Spontanément, il me raconte son histoire médicale avec force détails exacts alors qu’il était sensé ne rien savoir. Cet échange, associé à un ajustement de la prise en charge de ses douleurs persistantes, confirme l’instauration d’une relation de confiance, comme il en avait d’ailleurs avec tous les soignants qui n’avançaient pas masqués.

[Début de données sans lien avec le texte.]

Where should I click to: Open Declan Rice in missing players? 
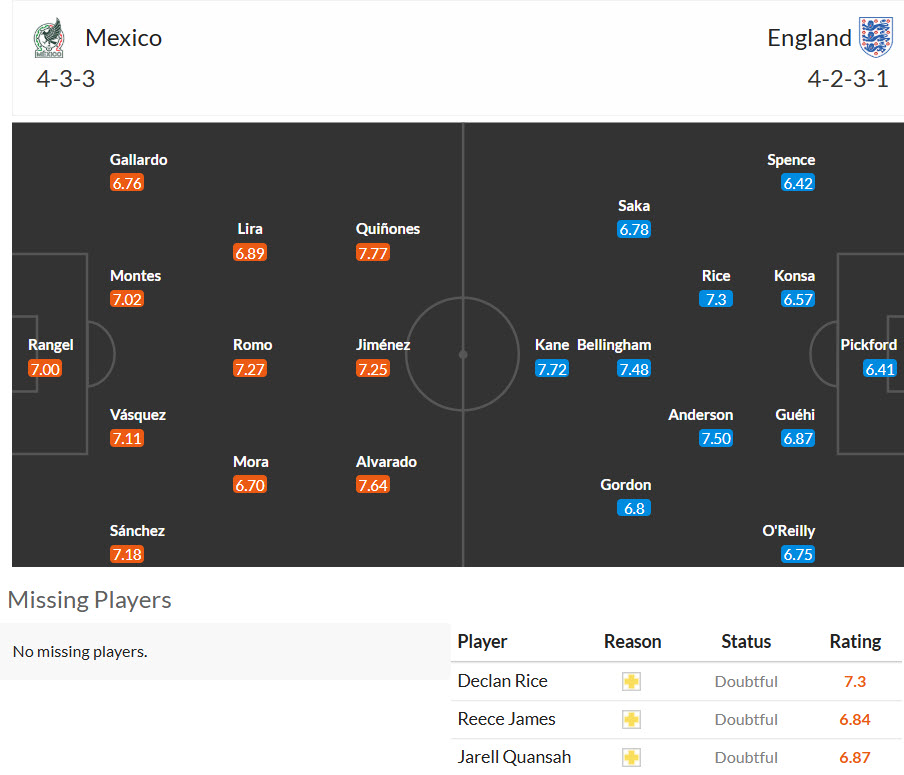(502, 681)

Depuis, il a cheminé et réglé un certain nombre d’affaires, en particulier pour son entreprise.
J’y retourne, l’après-midi, pour un ultime entretien : il est en paix avec lui-même, avec sa vie, avec le monde, mais peut-être pas encore avec son entourage qui a tant de mal à le voir et à lui parler tel qu’il est : monsieur Saule, vivant ses derniers jours et sur le point de quitter son siège de chef de famille.
Informer le patient qui le demande, ne pas lui mentir... il ne s’agit pas d’un concept (ou pire, d’une règle de morale !) auquel il faudrait obéir aveuglément. Il s’agit de respect que l’on témoigne à la personne, à la volonté de le considérer comme un adulte responsable même s’il est malade, alité, et qui plus est, âgé. Mais il y a là aussi quelque chose de bien plus profond, de viscéral, de fondamental comme j’ai pu l’expérimenter dans ma propre histoire.